- Try it
When you reach the listing below, copy each line exactly.

- Material to process
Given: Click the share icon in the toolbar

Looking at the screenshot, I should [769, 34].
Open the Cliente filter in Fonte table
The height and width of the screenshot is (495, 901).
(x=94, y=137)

- Written response
Given: Click the share icon in the toolbar

Looking at the screenshot, I should [769, 34].
Open the Cliente filter in Fonte table
The height and width of the screenshot is (495, 901).
(x=94, y=137)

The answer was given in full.